The Value of Cash

As investors, we have great difficulty valuing cash correctly. We take shortcuts and seldom analyze things from more than one point of view. Understanding the value of cash, from different angles, can help you make better decisions with your money.

What’s The Yield?

Oftentimes when we value cash, we simply want to know what it pays – the interest rate or yield. This can be deceiving. The rate quoted by all institutions is what is called the nominal rate – it is the rate you receive. We should also consider how much that cash will allow us to buy in the future. This is known as the real return, or how much it really affects you. We take the nominal rate and subtract inflation for the real return. 

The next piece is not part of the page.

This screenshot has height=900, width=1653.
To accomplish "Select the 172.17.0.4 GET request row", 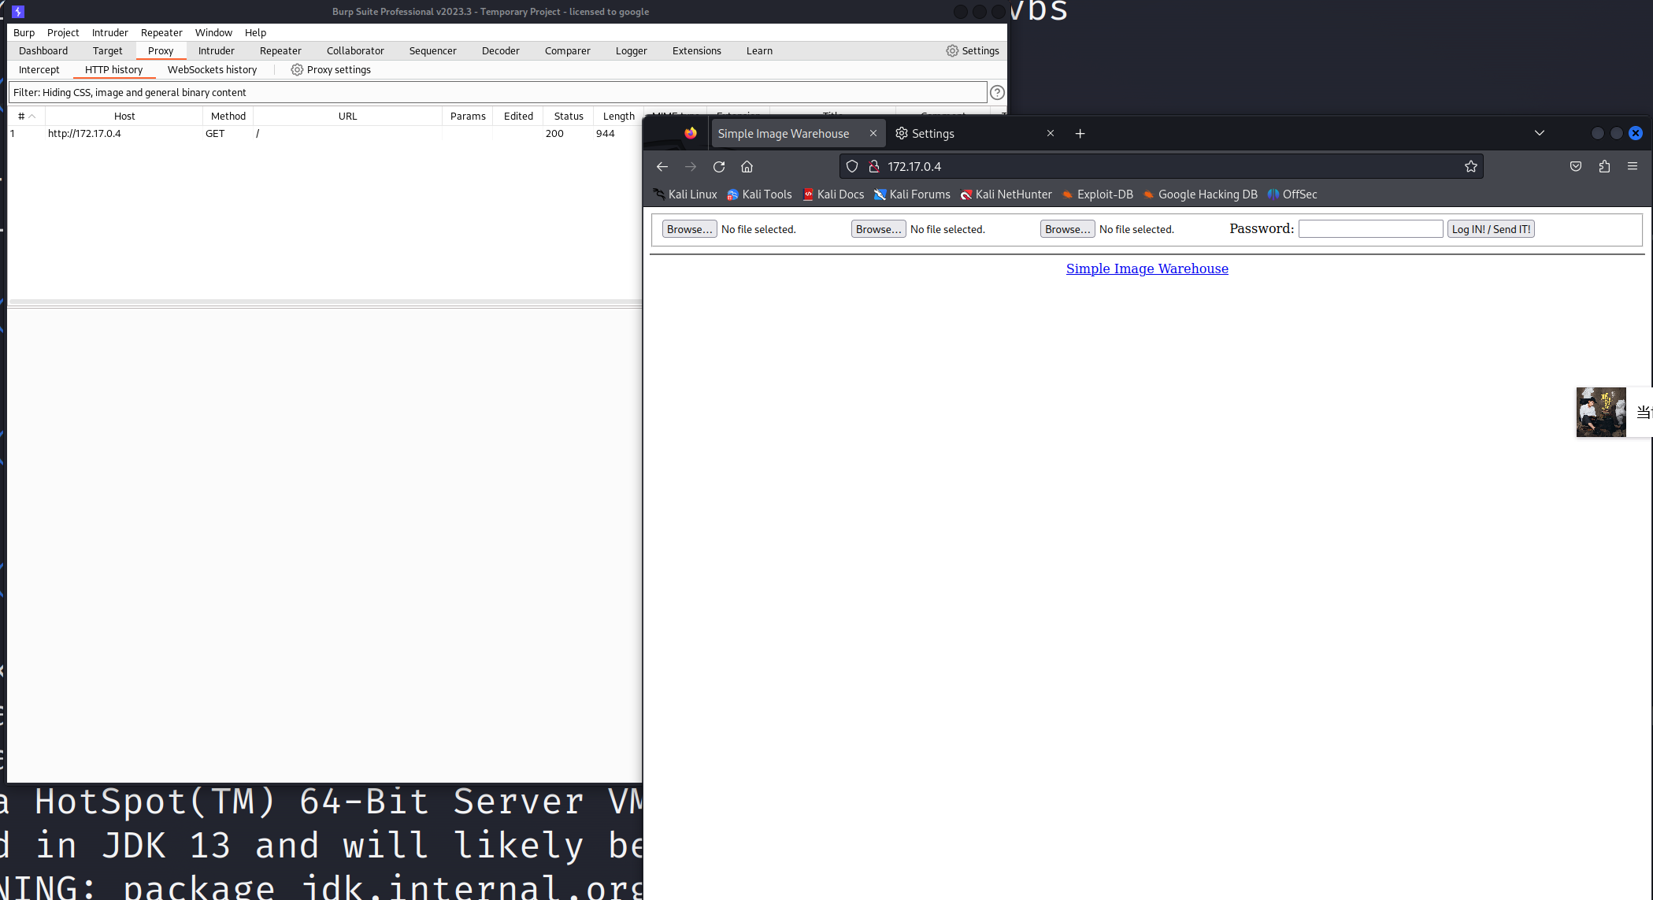I will pyautogui.click(x=236, y=134).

In the current period of low interest rates, it is not uncommon to find savings account paying 0.50% or less – that is the nominal rate. Subtract inflation, let’s say it's a measly 1.50%, and you have a real return of -1.00%. You are losing purchasing power on each dollar of cash! The instant analysis is, “Holding cash is of negative value.” That is correct in this situation, but not in all situations. We need to look at many angles when making financial decisions to ensure we make the right one.

“Cash is King”

This saying seems to come about every few years when the economy is having a tough time. While we learned above how cash can be a drag on your future purchasing power, I will now make the case that the same cash can be a great advantage to an investor.

Most investors agree with the adage, “buy low and sell high”. But we don’t often talk or plan how we are going to do that. We presume that someone will ring a bell when stocks are at a low and sound the buzzer when stocks are at a high. Assuming we can emotionally buy low (that is a big assumption), what are we to buy stocks with? Of course we need cash. And this is where the value of cash can come as an opportunity.

An investor who holds no cash because it has a negative real return, will not have any cash to buy stocks at a low price. So we must ask ourselves, what is the cost of the real return and how does that compare with the potential return from buying low? Are we willing to give up a few percent for the opportunity to buy quality assets on sale? That, like most financial decisions, is the tradeoff. 


Remember that the first decision you come to may sound right and may even be right in your circumstance. But before acting on any financial decision, be sure you are also evaluating it from different angles. You may come to a different conclusion. The important thing is that you come to the right conclusion.